[Stored data entries]
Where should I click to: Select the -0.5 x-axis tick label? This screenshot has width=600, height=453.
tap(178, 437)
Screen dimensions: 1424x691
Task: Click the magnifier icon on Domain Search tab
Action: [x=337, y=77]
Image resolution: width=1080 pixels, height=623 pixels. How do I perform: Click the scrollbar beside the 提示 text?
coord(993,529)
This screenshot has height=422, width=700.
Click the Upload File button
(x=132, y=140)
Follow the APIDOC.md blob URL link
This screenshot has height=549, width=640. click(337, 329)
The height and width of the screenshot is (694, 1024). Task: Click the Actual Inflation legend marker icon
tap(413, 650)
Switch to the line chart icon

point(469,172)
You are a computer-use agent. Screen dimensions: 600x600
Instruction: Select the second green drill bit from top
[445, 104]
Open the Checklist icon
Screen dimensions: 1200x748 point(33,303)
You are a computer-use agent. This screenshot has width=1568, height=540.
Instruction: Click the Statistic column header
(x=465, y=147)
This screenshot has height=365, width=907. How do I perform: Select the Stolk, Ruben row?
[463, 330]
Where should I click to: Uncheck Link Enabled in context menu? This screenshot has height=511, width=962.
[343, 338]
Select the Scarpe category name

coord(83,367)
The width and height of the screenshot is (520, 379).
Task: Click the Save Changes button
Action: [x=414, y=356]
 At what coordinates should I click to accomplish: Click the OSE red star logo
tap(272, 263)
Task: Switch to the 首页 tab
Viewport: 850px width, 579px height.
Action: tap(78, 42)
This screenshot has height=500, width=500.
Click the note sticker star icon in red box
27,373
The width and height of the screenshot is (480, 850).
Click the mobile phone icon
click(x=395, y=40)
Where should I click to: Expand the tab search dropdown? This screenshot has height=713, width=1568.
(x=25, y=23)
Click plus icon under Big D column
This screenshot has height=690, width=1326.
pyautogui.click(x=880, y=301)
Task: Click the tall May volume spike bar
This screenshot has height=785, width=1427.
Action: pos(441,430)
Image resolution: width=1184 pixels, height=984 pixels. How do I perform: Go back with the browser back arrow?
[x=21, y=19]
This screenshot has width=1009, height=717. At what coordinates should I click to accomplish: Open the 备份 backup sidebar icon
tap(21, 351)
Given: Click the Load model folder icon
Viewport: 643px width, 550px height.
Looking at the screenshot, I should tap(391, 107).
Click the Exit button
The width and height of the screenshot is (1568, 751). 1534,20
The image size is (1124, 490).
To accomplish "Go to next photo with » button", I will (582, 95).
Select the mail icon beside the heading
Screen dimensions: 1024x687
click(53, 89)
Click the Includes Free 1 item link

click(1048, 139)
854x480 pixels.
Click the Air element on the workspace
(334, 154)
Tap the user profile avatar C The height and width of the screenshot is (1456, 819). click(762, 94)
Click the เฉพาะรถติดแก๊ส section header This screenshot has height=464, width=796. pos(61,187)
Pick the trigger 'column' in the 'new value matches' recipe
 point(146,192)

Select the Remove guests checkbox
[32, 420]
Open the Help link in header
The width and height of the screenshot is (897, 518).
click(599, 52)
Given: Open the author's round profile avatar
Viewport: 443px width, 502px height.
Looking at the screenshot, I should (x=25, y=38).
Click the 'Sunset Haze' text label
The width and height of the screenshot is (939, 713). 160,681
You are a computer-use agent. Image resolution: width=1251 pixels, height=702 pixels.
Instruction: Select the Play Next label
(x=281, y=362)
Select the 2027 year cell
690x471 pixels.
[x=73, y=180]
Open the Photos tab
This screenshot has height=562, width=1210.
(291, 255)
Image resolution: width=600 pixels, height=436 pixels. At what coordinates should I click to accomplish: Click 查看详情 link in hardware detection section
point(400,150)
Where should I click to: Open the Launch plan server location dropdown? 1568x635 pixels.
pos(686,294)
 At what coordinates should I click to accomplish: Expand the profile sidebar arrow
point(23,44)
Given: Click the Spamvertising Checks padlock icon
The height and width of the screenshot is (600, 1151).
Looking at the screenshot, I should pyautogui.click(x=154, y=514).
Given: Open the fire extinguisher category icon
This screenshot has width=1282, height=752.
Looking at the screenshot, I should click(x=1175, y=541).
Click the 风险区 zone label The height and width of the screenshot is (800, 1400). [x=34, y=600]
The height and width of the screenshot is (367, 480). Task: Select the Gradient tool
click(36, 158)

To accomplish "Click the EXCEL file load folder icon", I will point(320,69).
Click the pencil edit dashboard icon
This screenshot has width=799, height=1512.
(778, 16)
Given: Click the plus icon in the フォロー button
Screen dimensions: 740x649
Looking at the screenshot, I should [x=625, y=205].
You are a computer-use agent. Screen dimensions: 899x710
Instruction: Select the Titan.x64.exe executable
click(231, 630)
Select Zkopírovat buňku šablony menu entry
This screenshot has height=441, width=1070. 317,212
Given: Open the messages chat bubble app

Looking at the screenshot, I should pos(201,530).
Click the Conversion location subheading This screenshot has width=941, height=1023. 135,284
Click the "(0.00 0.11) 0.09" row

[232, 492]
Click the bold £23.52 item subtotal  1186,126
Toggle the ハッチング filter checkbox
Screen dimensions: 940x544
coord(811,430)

INSTRUCTIONS TO FOLLOW: Transcribe the records above from the line holding "Viewport: 850px width, 579px height." down to the line holding "Task: Click the tall May volume spike bar", inclusive, without adding anything.

SOLUTION FOR THIS PROBLEM:
Viewport: 850px width, 579px height.
Action: tap(78, 42)
This screenshot has height=500, width=500.
Click the note sticker star icon in red box
27,373
The width and height of the screenshot is (480, 850).
Click the mobile phone icon
click(x=395, y=40)
Where should I click to: Expand the tab search dropdown? This screenshot has height=713, width=1568.
(x=25, y=23)
Click plus icon under Big D column
This screenshot has height=690, width=1326.
pyautogui.click(x=880, y=301)
Task: Click the tall May volume spike bar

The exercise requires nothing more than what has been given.